Embedded in that process is sorting out logistics such as square footage per person; whether to utilize an open office design (a movement he acknowledges is undergoing a lot of scrutiny); questioning the use of hot desking, (an office system which involves multiple workers using a single physical workstation or surface during different time periods); and creating private workspaces. There are also psychological and practical components to consider, Young says, such as whether the space allows for collaboration and spontaneous interaction and whether it promotes productivity and inspiration.
“People are participating in an ecosystem as a team and there’s considerable research in all the variables that determine how people work best,” he says.
Back to the books
To meet these challenges, Young feels like he is back in school for a crash course in business management. Building an annual budget in the tens of millions of dollars is sobering, he says, and every step, phase and season offers an opportunity for success and failure.
One of the challenges for him is future casting: developing a budget, deciding where the company should be in three years’ time, and planning for that. In the next three years, Young sees Gusto opening a fourth—and potentially fifth—office in the U.S.
“The good thing is that as a tech company Gusto is always measuring things from initiating a project to determining how it’s going,” he says. “It’s a daily thing; they don’t do anything without a project, plans and measurements for success.”
Growing from Gensler
Driven might just be an appropriate descriptor for Young.
Young earned his degree in Asian studies with departmental distinction from St. Olaf College in 1994 and later attended the University of Pennsylvania where he earned a Master of Architecture, receiving multiple awards for his work.

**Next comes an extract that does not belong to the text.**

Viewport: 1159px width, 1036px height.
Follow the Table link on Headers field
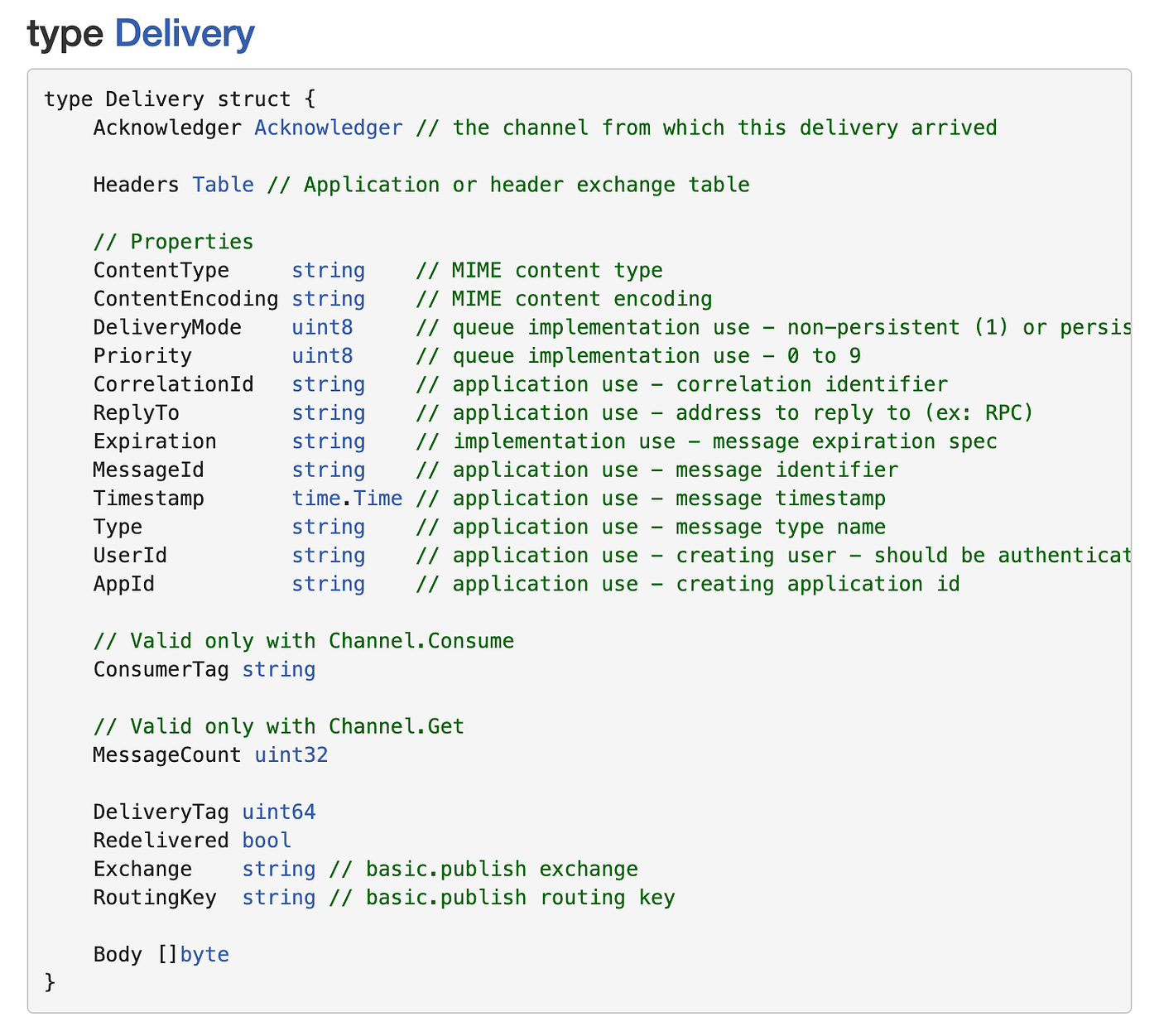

After two successful internships with MGA Partners and one as a graduate assistant for Ali Rahim, Contemporary Architecture Practice (CAP), Young moved to the West Coast with his wife and took a post as a designer for Endres Ware in Berkeley for six years, starting in 2000.
Later moving to San Francisco to lay down roots and start a family, in 2006 Young took a design position at Mark Cavagnero Associates where he remained for eight years before becoming an associate senior designer for Gensler in 2014. While working at Gensler on a project for Gusto in 2018, he was offered a job at Gusto after completing the Denver build.
“The transition from trusted advisor to my new role within a growing business was exciting. All the skills are transferrable; I thought I’d give it a shot,” he says.
While aspects of the job are new to him, his team offers him a supportive “safety net.” Their mindset, he says, is an openness and willingness to adapt to patterns of growth and change and to think creatively; if something doesn’t go correctly one day, there’s always the opportunity to rebound the next and learn from the experience.
They also don’t want repetitive solutions. Continuously experimenting and pressure testing wins and losses allows them to innovate.
“Consistency is the hobgoblin of simple minds; it leads to ultimate failure,” he says. “The key is to look for opportunities and places to inject ideas. You can’t be afraid to take a model, turn it upside down and see what it looks like—because that might be your answer.”